▶ THE PROBLEM: Exactly as written, output each of the entries below.
INFORMATION GIVEN below:
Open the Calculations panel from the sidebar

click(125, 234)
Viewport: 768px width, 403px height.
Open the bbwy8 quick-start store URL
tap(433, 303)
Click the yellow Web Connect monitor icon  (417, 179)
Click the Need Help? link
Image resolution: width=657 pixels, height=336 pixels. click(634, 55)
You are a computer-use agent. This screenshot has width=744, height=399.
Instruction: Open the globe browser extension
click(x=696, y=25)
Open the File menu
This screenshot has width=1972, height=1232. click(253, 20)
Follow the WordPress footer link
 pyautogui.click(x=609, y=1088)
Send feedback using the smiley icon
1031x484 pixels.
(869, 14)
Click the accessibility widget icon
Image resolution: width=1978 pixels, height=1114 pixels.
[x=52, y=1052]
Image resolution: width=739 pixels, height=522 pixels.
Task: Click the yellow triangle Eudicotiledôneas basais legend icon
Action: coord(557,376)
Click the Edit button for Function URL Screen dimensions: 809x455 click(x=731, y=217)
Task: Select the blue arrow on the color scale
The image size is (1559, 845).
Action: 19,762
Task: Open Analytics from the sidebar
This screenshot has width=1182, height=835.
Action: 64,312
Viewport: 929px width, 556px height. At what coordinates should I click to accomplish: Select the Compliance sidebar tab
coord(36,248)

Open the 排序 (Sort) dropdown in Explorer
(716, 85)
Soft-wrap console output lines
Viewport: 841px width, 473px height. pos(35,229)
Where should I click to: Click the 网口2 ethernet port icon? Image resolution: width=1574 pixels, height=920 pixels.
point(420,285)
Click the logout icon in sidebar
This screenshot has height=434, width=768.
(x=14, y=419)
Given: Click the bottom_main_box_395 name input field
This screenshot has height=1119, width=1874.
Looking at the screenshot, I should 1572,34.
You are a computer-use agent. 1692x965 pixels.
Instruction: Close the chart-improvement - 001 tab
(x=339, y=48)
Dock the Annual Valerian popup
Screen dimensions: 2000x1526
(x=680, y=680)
End of INFORMATION GIVEN.
▶ SOLUTION BELOW:
Open the Calculations panel from the sidebar

click(125, 234)
Viewport: 768px width, 403px height.
Open the bbwy8 quick-start store URL
tap(433, 303)
Click the yellow Web Connect monitor icon  (417, 179)
Click the Need Help? link
Image resolution: width=657 pixels, height=336 pixels. click(634, 55)
You are a computer-use agent. This screenshot has width=744, height=399.
Instruction: Open the globe browser extension
click(x=696, y=25)
Open the File menu
This screenshot has width=1972, height=1232. click(253, 20)
Follow the WordPress footer link
 pyautogui.click(x=609, y=1088)
Send feedback using the smiley icon
1031x484 pixels.
(869, 14)
Click the accessibility widget icon
Image resolution: width=1978 pixels, height=1114 pixels.
[x=52, y=1052]
Image resolution: width=739 pixels, height=522 pixels.
Task: Click the yellow triangle Eudicotiledôneas basais legend icon
Action: coord(557,376)
Click the Edit button for Function URL Screen dimensions: 809x455 click(x=731, y=217)
Task: Select the blue arrow on the color scale
The image size is (1559, 845).
Action: 19,762
Task: Open Analytics from the sidebar
This screenshot has width=1182, height=835.
Action: 64,312
Viewport: 929px width, 556px height. At what coordinates should I click to accomplish: Select the Compliance sidebar tab
coord(36,248)

Open the 排序 (Sort) dropdown in Explorer
(716, 85)
Soft-wrap console output lines
Viewport: 841px width, 473px height. pos(35,229)
Where should I click to: Click the 网口2 ethernet port icon? Image resolution: width=1574 pixels, height=920 pixels.
point(420,285)
Click the logout icon in sidebar
This screenshot has height=434, width=768.
(x=14, y=419)
Given: Click the bottom_main_box_395 name input field
This screenshot has height=1119, width=1874.
Looking at the screenshot, I should 1572,34.
You are a computer-use agent. 1692x965 pixels.
Instruction: Close the chart-improvement - 001 tab
(x=339, y=48)
Dock the Annual Valerian popup
Screen dimensions: 2000x1526
(x=680, y=680)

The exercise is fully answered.